A Jia film by way of Quentin Tarantino and Guillermo Arriaga, figuratively speaking, A Touch of Sin opens with empty highway violence: Three muggers with hatchets try to intercept a lone motorcyclist, only to have him take out a pistol and gun them all down. The sequence is assembled with very un-Jialike fast cuts and tight action, and for a moment you don’t know what kind of movie you’re watching — a feeling that does not disappear.
As the gunman zooms by a crashed truck and its spilled cargo of tomatoes, he passes another cyclist in a long Army coat: Dahai (Wu Jiang), a loudmouth troublemaker from the nearby mining village who has helplessly dedicated himself to protesting the embezzlement of the privatized mines’ collectivized wealth by the town’s magistrate.

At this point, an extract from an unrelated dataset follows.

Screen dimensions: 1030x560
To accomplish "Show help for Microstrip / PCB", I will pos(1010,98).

Beaten, sidelined and humiliated, Dahai eventually loads his shotgun and goes hunting for sons of bitches, embarking on a gore-splattered massacre that Jia pulled from the news headlines.
All four of A Touch of Sin’s interwoven stories are lifted from current events. They limn the moment in the lives of average, put-upon Chinese citizens when the pressure builds to a crisis and violence results. As high-level corruption grows in China, so too does violent crime, and Jia was moved to make the film by the heretofore unseen levels of impulse murder, vengeance execution, suicides and assaults of all kinds.

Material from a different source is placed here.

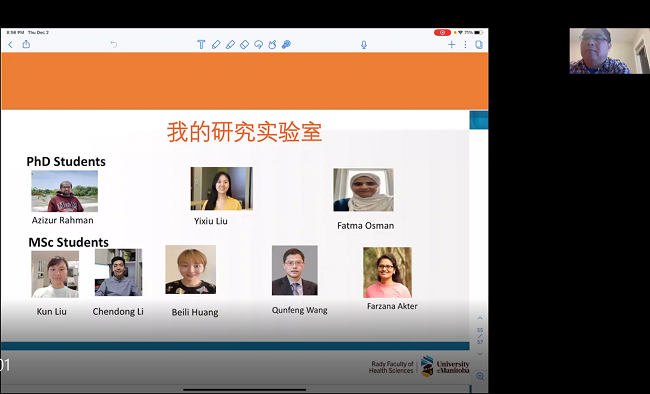
Task: Toggle the page switcher panel
Action: [479, 44]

Jia is one of those moviemakers who can tell a story in a single shot, and his eloquence is hard at work here, particularly in the third story, focusing on a struggling and mortified sauna-brothel receptionist (Zhao Tao, Jia’s wife) who’s tried not only by her married lover’s reluctance to commit but also by brutal violence from his spouse, and then, in a tipping-point affront, an abusive sauna client, who bats her around demanding a “massage” and sends her into a knifewielding fit of retribution.
Jia’s English-language title explicitly nods toward King Hu’s famous wuxia pian (martial-arts) epic A Touch of Zen (1970), and the startling employ of bloodletting and gunplay in the new film, given how radically different it is from Jia’s other films, comes bearing a sense of irony. Jia is dialoguing with Chinese culture as well as modern Chinese society, and in interviews has pointed out how wuxia pian has always been political, structured around the individual battling power and oppression. But warrior heroism has no place in the contemporary landscape, and Jia’s steady camera and iconic compositions spare us very little. What Jia is looking at is painfully clear: a scarred nation emerging into industrial prominence and turning its citizenry into starving dogs.